(Work order): Only the lines from the one with "Task: Show the" through the end of the material are wanted, copied exactly and with the pictures left out.

(Records to process):

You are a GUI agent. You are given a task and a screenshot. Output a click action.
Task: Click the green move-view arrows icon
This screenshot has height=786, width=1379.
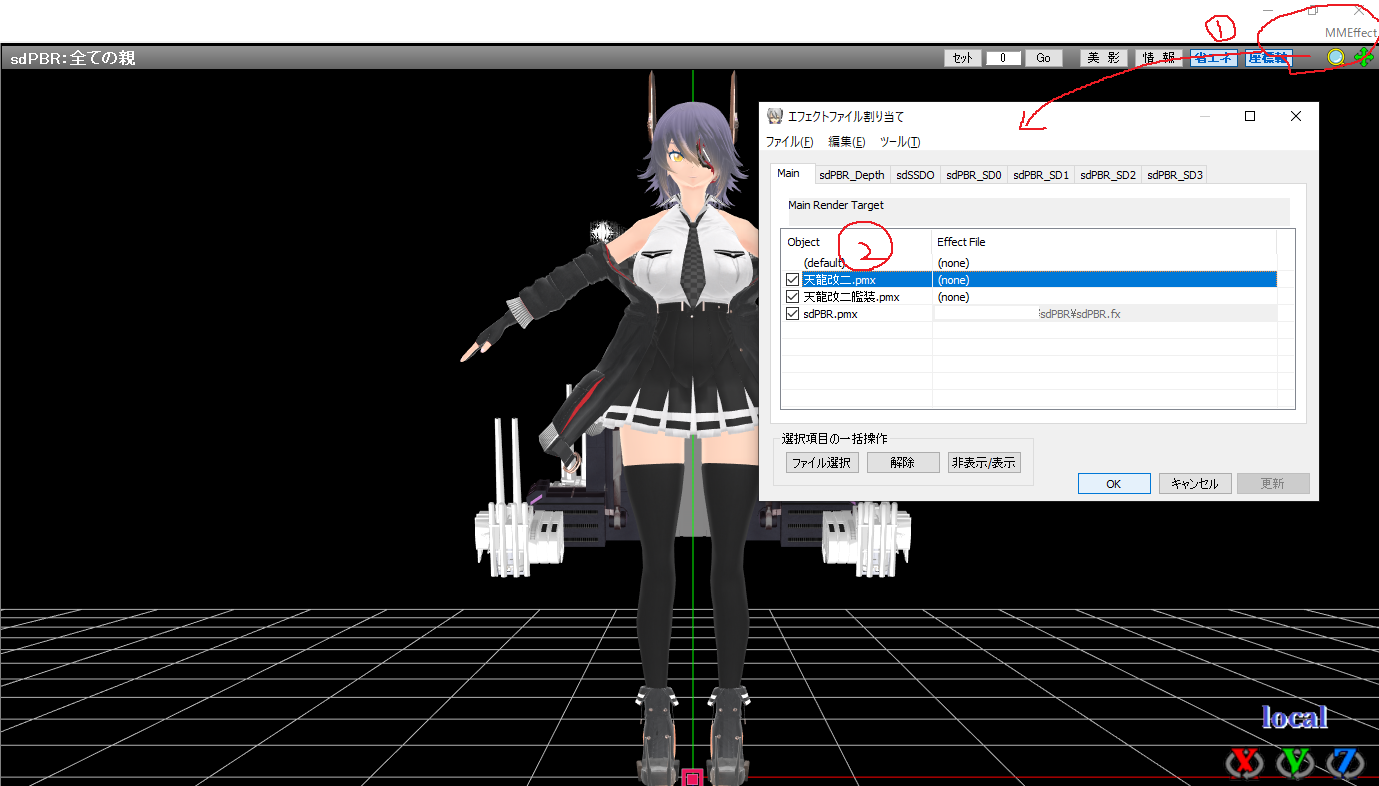1363,58

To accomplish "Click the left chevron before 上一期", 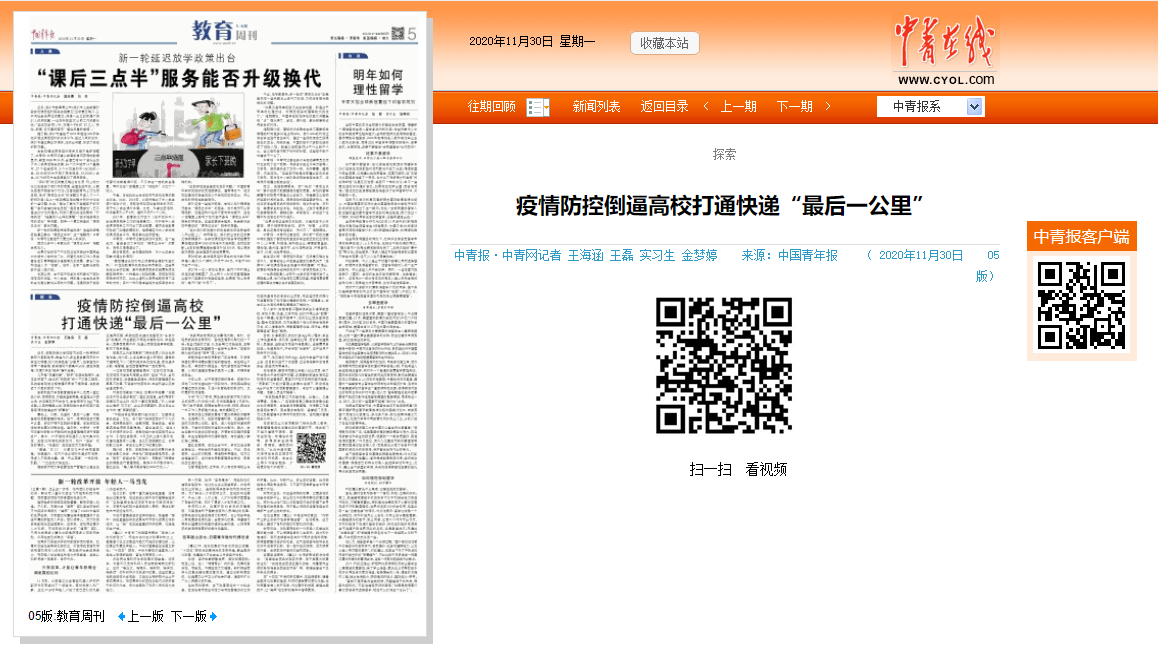I will click(x=706, y=106).
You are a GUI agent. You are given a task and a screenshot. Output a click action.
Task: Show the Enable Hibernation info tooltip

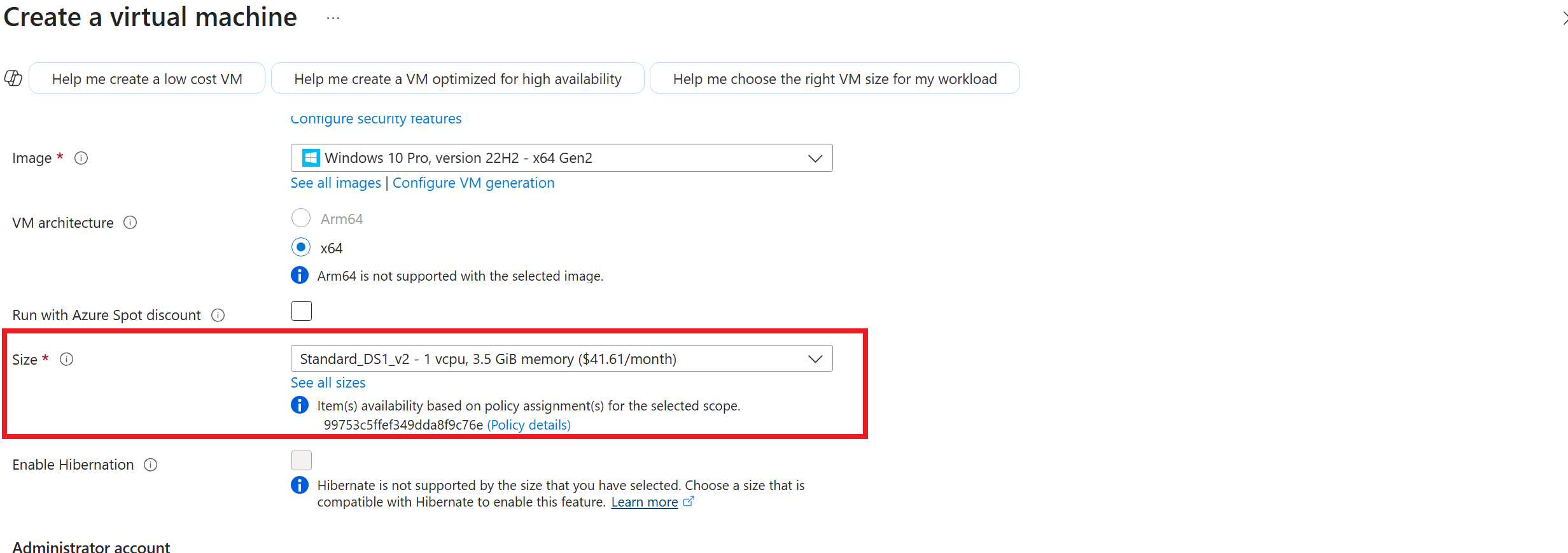coord(150,465)
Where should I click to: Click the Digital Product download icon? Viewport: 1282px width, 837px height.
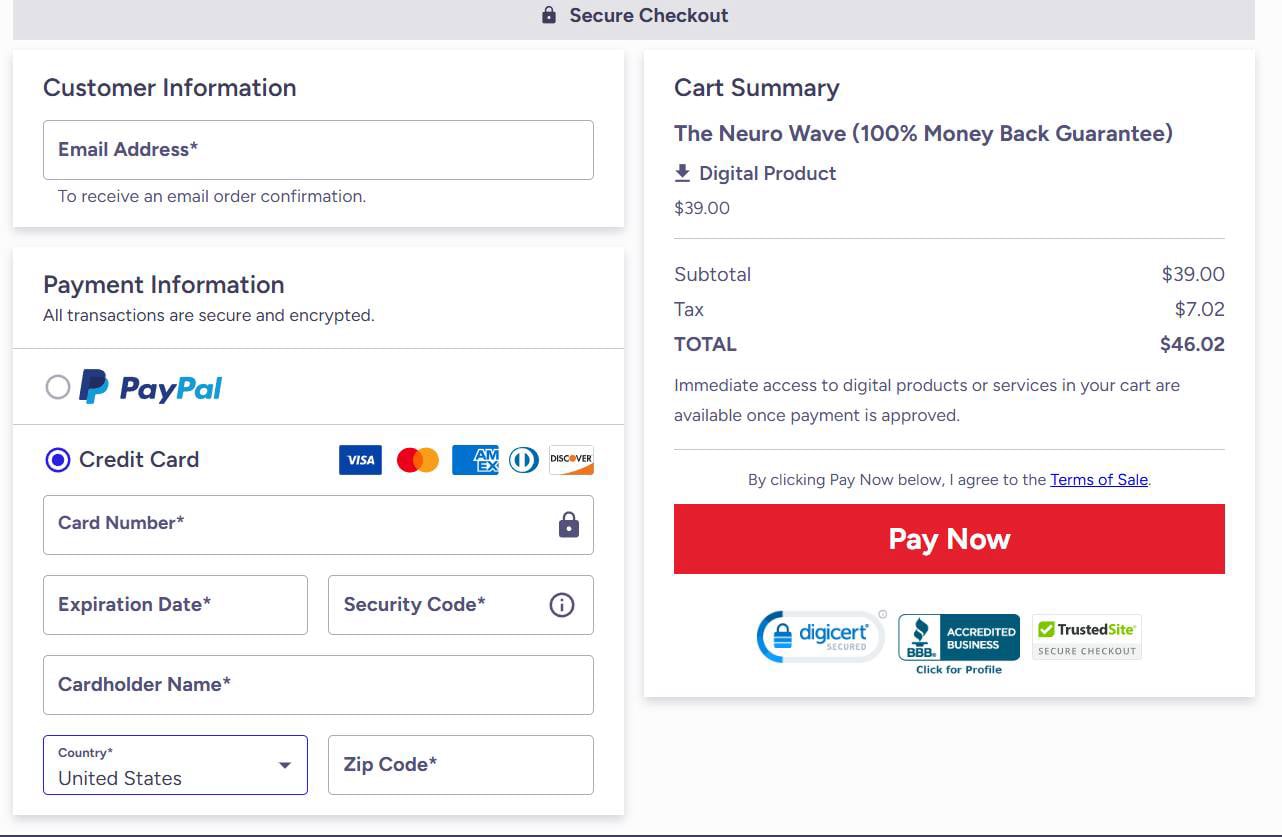[682, 172]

(Solution to this problem):
Task: Show the Enable Hibernation info tooltip

coord(150,465)
Where should I click to: Click the Digital Product download icon? Viewport: 1282px width, 837px height.
[682, 172]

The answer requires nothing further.